Bagi mahasiswa, membanggakan almamater kampus adalah keharusan. Namun, kali ini saya mencoba mengulas nggak enaknya jadi mahasiswa UIN Jember. Meski kampus ini telah mengantarkan saya memperoleh gelar sarjana. Saya sebagai alumni mahasiswa UIN Jember merasa ada beberapa hal yang terasa nggak enak. Berikut di antaranya.
#1 Sering kali dikira sebagai mahasiswa UNEJ
Pengalaman ini saya rasakan ketika naik bus umum dari Surabaya ke Jember. Biasanya, saya selalu duduk bersebelahan dengan orang yang nggak dikenal. Selayaknya basa-basi orang Indonesia pada umumnya, sering kali pertanyaan seperti “mau ke mana?”, “kuliah atau kerja?” mereka disampaikan.

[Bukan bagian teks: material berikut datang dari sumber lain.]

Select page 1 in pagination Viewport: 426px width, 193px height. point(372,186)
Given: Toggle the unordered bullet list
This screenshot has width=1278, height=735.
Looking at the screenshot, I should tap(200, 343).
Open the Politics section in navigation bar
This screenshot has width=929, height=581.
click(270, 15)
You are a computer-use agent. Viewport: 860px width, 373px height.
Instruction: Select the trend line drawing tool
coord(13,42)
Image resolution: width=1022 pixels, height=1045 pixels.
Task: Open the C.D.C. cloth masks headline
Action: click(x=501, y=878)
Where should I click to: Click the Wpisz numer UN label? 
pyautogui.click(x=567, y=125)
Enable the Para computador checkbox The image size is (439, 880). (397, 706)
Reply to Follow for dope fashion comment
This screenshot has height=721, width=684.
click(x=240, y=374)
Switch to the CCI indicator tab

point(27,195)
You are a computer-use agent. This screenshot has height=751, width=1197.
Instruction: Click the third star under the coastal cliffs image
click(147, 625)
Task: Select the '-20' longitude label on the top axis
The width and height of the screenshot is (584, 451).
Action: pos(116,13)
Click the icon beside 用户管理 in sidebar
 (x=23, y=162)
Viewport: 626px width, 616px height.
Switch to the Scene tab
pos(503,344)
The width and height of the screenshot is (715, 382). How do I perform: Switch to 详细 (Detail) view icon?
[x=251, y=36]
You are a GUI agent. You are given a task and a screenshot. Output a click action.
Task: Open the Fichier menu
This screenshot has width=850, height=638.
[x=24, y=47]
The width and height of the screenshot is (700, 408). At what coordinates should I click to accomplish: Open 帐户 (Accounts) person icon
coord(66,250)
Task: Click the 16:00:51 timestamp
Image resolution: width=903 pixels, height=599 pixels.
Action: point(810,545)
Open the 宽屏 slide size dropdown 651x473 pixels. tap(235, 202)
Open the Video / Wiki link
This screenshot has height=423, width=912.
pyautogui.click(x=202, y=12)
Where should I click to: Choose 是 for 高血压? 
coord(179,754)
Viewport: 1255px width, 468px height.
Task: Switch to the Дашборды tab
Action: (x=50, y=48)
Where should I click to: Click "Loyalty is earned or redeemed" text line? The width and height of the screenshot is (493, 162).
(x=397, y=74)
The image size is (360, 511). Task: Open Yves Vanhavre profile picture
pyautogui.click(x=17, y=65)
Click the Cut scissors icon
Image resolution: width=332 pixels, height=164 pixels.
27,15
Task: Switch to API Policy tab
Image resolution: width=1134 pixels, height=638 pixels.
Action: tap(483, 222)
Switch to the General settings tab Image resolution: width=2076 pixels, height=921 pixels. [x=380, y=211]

Nah, ketika saya sudah menjawab, “mau ke Jember” dan “kuliah”, biasanya mereka akan langsung menyimpulkan dengan pernyataan, “Oh, kuliah di UNEJ ya?” Lantaran hal seperti ini terjadi berulang, lama-lama saya jadi merasa insecure sebagai mahasiswa UIN Jember. Terlebih, saya adalah mahasiswa Fakultas Ushuluddin.
Percayalah, kalau pertanyaan selanjutnya sudah ngomongin soal fakultas, ini jauh lebih PR lagi. Saya bingung untuk menjelaskan tentang fakultas saya yang kelewat akhirat. Hal seperti inilah yang memaksa saya untuk menjawab sederhana dengan, “Jurusan Agama.”
Sulit dimungkiri kalau UNEJ adalah kampus terbesar di Jember. Jadi, banyak yang menganggap kalau orang kuliah di Jember, ya pasti mereka kuliah di UNIJ. Padahal, nih, di Jember masih ada UIN Jember, Politeknik Jember, dan beberapa kampus swasta lainnya yang jelas kampusnya bukan gudang penyimpanan tembakau.
#2 Banyak yang masih menganggapnya STAIN
Beginilah nasib kuliah di kampus yang doyan ganti status. Statusnya berubah, tapi anggapan masyarakat masih sama. Saya nggak tahu kalau soal kualitasnya. Meski kampus ini kini sudah alih status jadi UIN Jember, tapi anggapan masyarakat sekitar masih dengan santainya menyebut STAIN Jember.
Pengalaman ini saya rasakan ketika naik angkutan kota dari Terminal Tawang Alun ke UIN Jember. Ketika saya menyebutkan turun di IAIN, pak sopir langsung pasang wajah bingung. Namun, ketika saya meralatnya dengan bilang, “STAIN”, ia langsung ngeh dan menganggukkan kepala.
#3 Masuk kampus harus lewat pintu utama perumahan
Kampus ini berada di jalan utama masuk perumahan. Ini mengakibatkan gapura masuk ke kampus juga harus berkompromi dengan papan nama perumahan. Bagi saya, ini nggak begitu jadi masalah karena di depan kampus ada papan yang menunjukkan identitas kampus tanpa embel-embel perumahan tersebut.
Namun, ketika ada orang lain yang berkunjung, biasanya merasa kebingungan. Hal ini seperti dirasakan teman saya ketika membaca gapura tertulis “IAIN Jember”, eh di bawahnya ada tulisan “Pesona Surya Milenia”. Ini jalan menuju kampus atau perumahan? Perumahannya punya kampus? Atau kampusnya buka usaha perumahan?
#4 Sering ada kasus maling motor
Meskipun kampus ini sangat berdekatan dengan Polsek, tapi itu tidak menjamin keamanan lingkungan di sekitar kampus. Kasus mahasiswa kehilangan motor ini sudah kayak cicilan, selalu muncul tiap bulan. Mungkin kejahatan seperti ini dianggap biasa. Akan tetapi, kalau terlalu sering terjadi dan seolah nggak ada penanganan berarti, bikin gedeg juga, sih.
Selain itu, sebetulnya masih ada beberapa hal lain yang nggak enak ketika kuliah di sini. Kamu akan merasakan kuliah di padang pasir yang tandus dan sulit air ketika musim kemarau. Jadi, kalau ada mahasiswa yang nggak mandi waktu kuliah di UIN, itu bukan karena gaya-gayaan atau nunjukkin kalau dia aktivis dan mahasiswa seni. Namun, memang kahanan yang bikin seperti itu.
Betul, kuliah di mana saja pasti ada bagian nggak enaknya. Kita pun perlu tahu bagian nggak enaknya ini, biar kita lebih siap dan proses belajar kita jadi lebih barokah karena nggak banyak nggerundelnya.